DOHA – Belgium coach Roberto Martinez was happy with what he called a deserved 1-0 win over Canada in World Cup Group F on Wednesday, despite the “worst technical performance” of his six-year tenure.
After Argentina and Germany lost their opening games, Belgium came close to suffering another major upset. But the team who finished third at the 2018 World Cup top the group by two points from Croatia and Morocco.
“Was it technically the worst performance? Yes. The worst game? No, because it’s a win at the World Cup. We had to show a different side of our game and had to defend really well,” Martinez said.
“You need to give huge respect to Canada’s performance... we didn’t do well what we were supposed to do while they did well what they were supposed to do. But we deserve the win.”
There is obviously massive room for improvement for Belgium, who were pale shadows of the brilliant side that reached the last four in Russia four years ago.
“We have to be self-critical and improve. But it’s better to do it when you have three points, especially after seeing what happened (to Argentina and Germany),” Martinez added.
Midfielder Kevin de Bruyne, however, was plainly dissatisfied and the Man-of-the-Match award he received did little to console him.
“I don’t think I played a great game. I don’t know why I got the trophy. Maybe because of my name,” he said.

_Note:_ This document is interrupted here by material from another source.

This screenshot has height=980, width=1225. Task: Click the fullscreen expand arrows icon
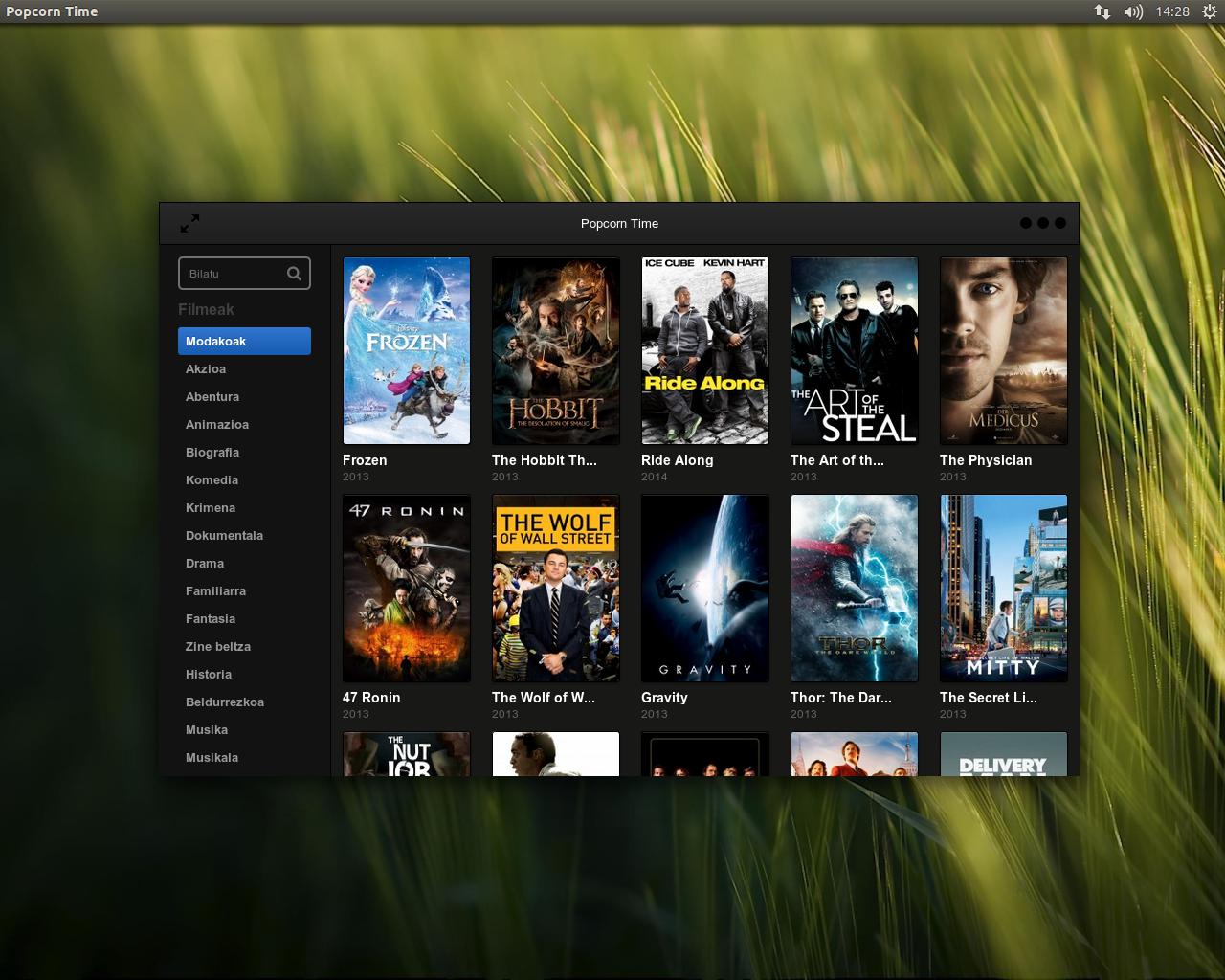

“We started bad, and the momentum was with Canada. We didn’t find a way to go through that press. We didn’t build up well while there was a lot of space. It wasn’t good enough.
“But we know what to change. The precision was lacking, also with me. We made it difficult for ourselves and that caused stressed in the team.”
That stress was particularly evident in the first half when Belgium goalkeeper Thibaut Courtois stopped a penalty from Alphonso Davies among a series of good saves.
Belgium were without injured record goalscorer Romelu Lukaku and struggled with the pace of Canada’s forwards.
But Michy Batshuayi’s first-half goal proved enough in the end for the below-par side, who allowed the Canadians 22 attempts on goal while they had just nine themselves.
John Herdman’s Canada, playing in their first World Cup since 1986 and roared on by their vocal support, also had another strong penalty appeal turned down and dominated the second half.
“They showed tonight that they do belong here,” Herdman said of his players.
“We came into our game with a couple of goals. The first goal was to play fearless, and the second goal was stay in the game.